=== Work item ===
Please repeat the records exactly. The pictures are to be left out.

***** Information provided *****

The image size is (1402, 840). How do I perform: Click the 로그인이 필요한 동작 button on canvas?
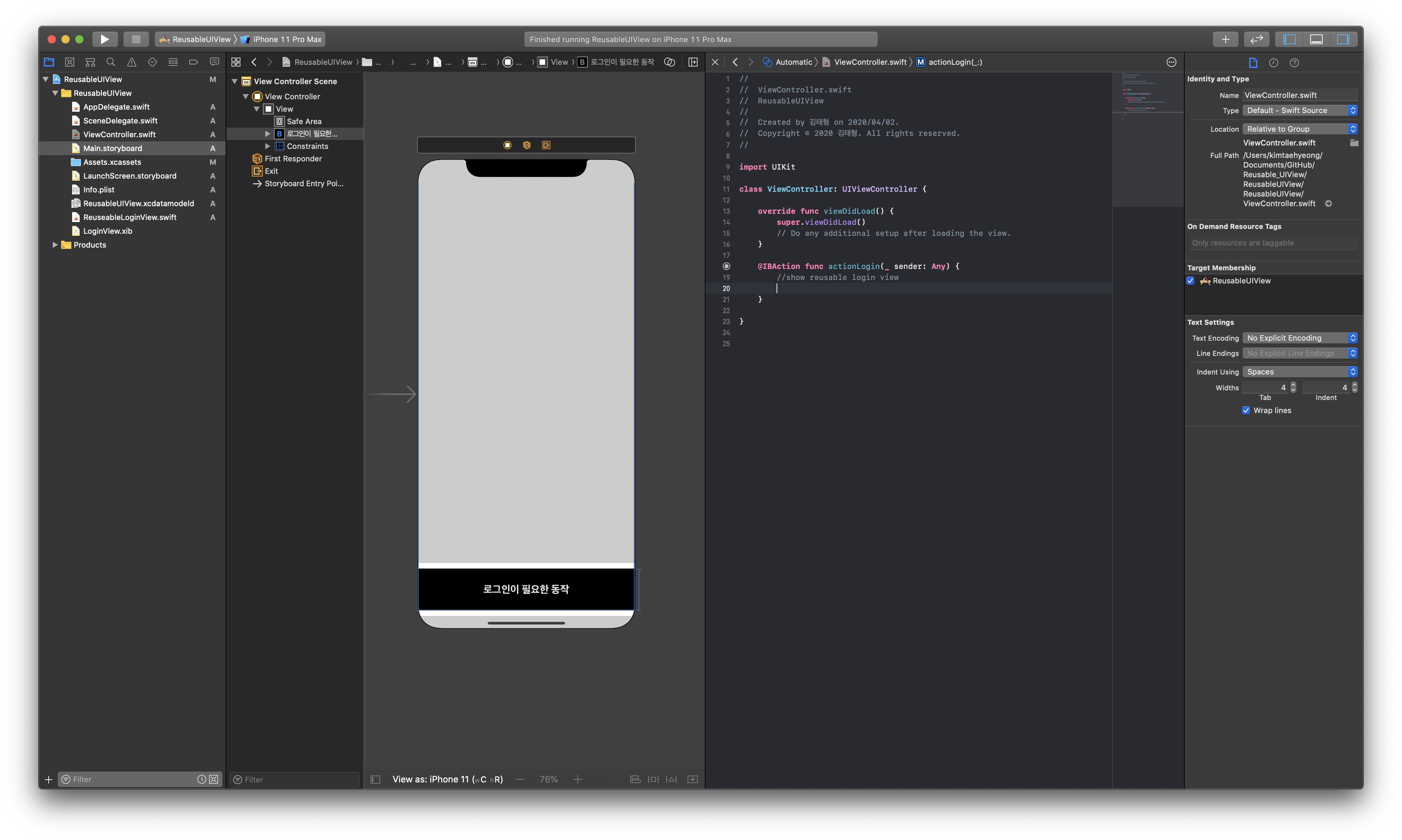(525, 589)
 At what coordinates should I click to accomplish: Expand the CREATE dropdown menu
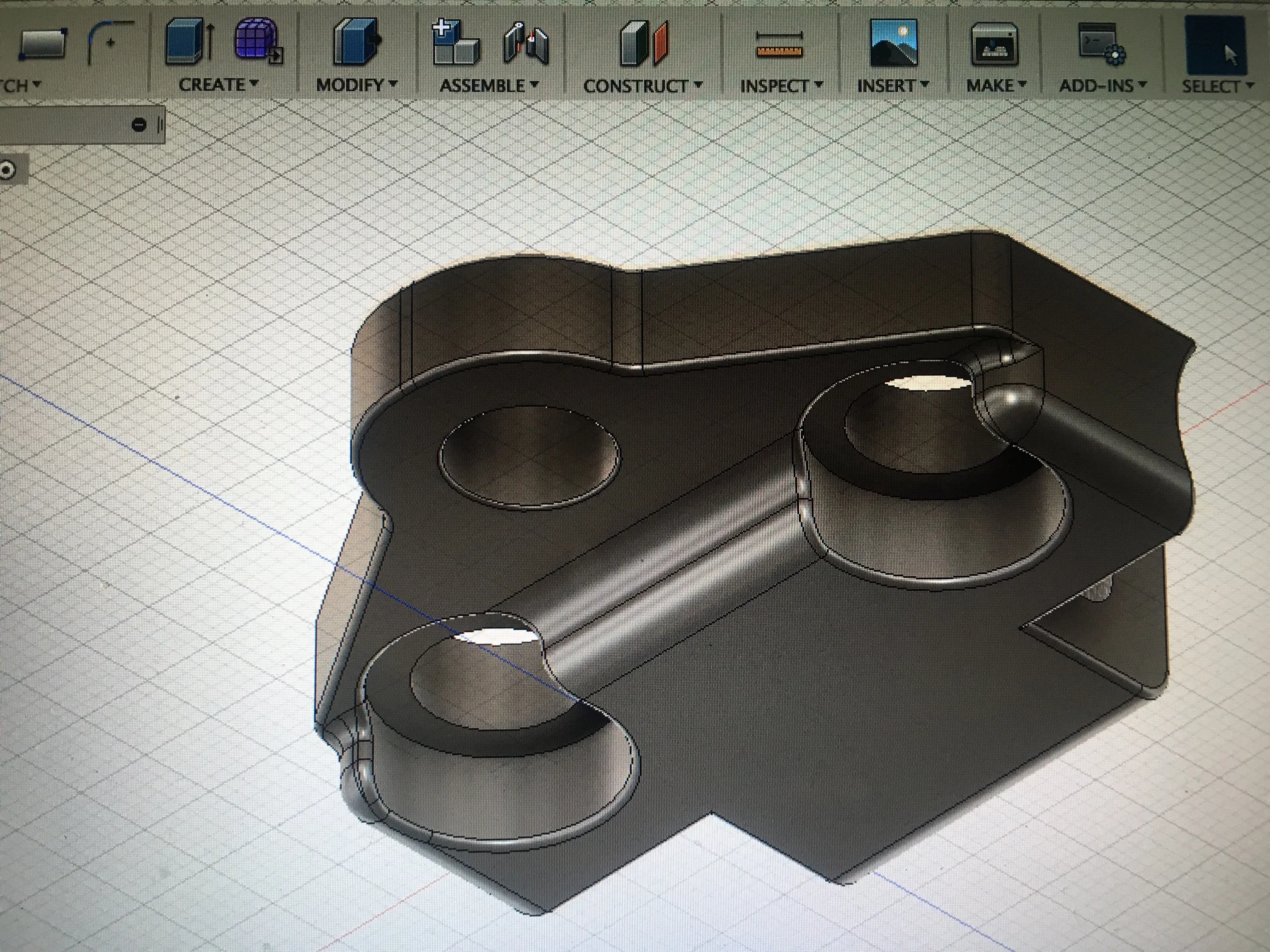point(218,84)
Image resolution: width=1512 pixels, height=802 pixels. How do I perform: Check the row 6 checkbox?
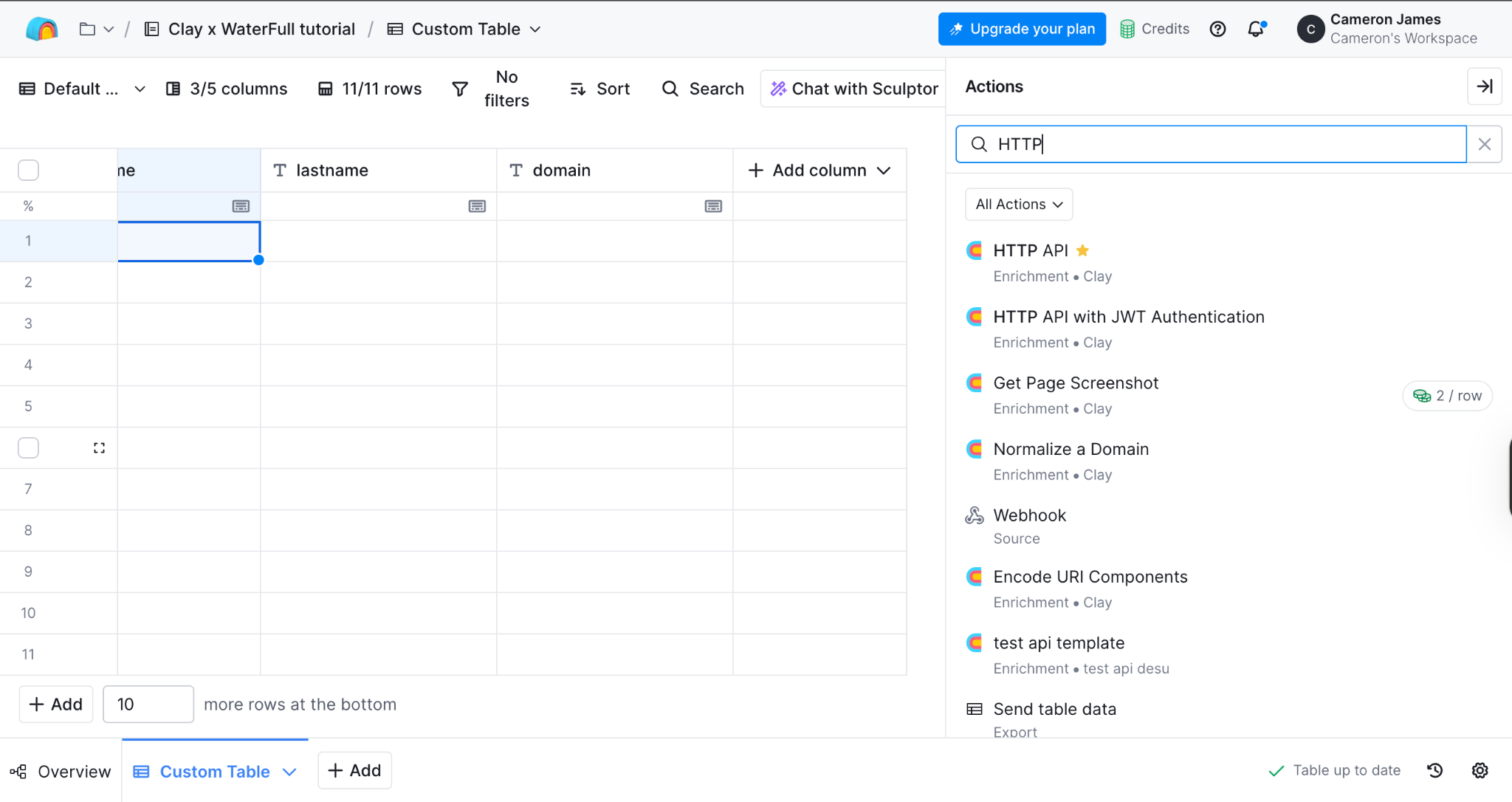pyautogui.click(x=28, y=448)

*****

=== Result of the task ===
The image size is (1402, 840). How do I perform: Click the 로그인이 필요한 동작 button on canvas?
(525, 589)
 At what coordinates should I click to accomplish: Expand the CREATE dropdown menu
point(218,84)
Image resolution: width=1512 pixels, height=802 pixels. How do I perform: Check the row 6 checkbox?
pyautogui.click(x=28, y=448)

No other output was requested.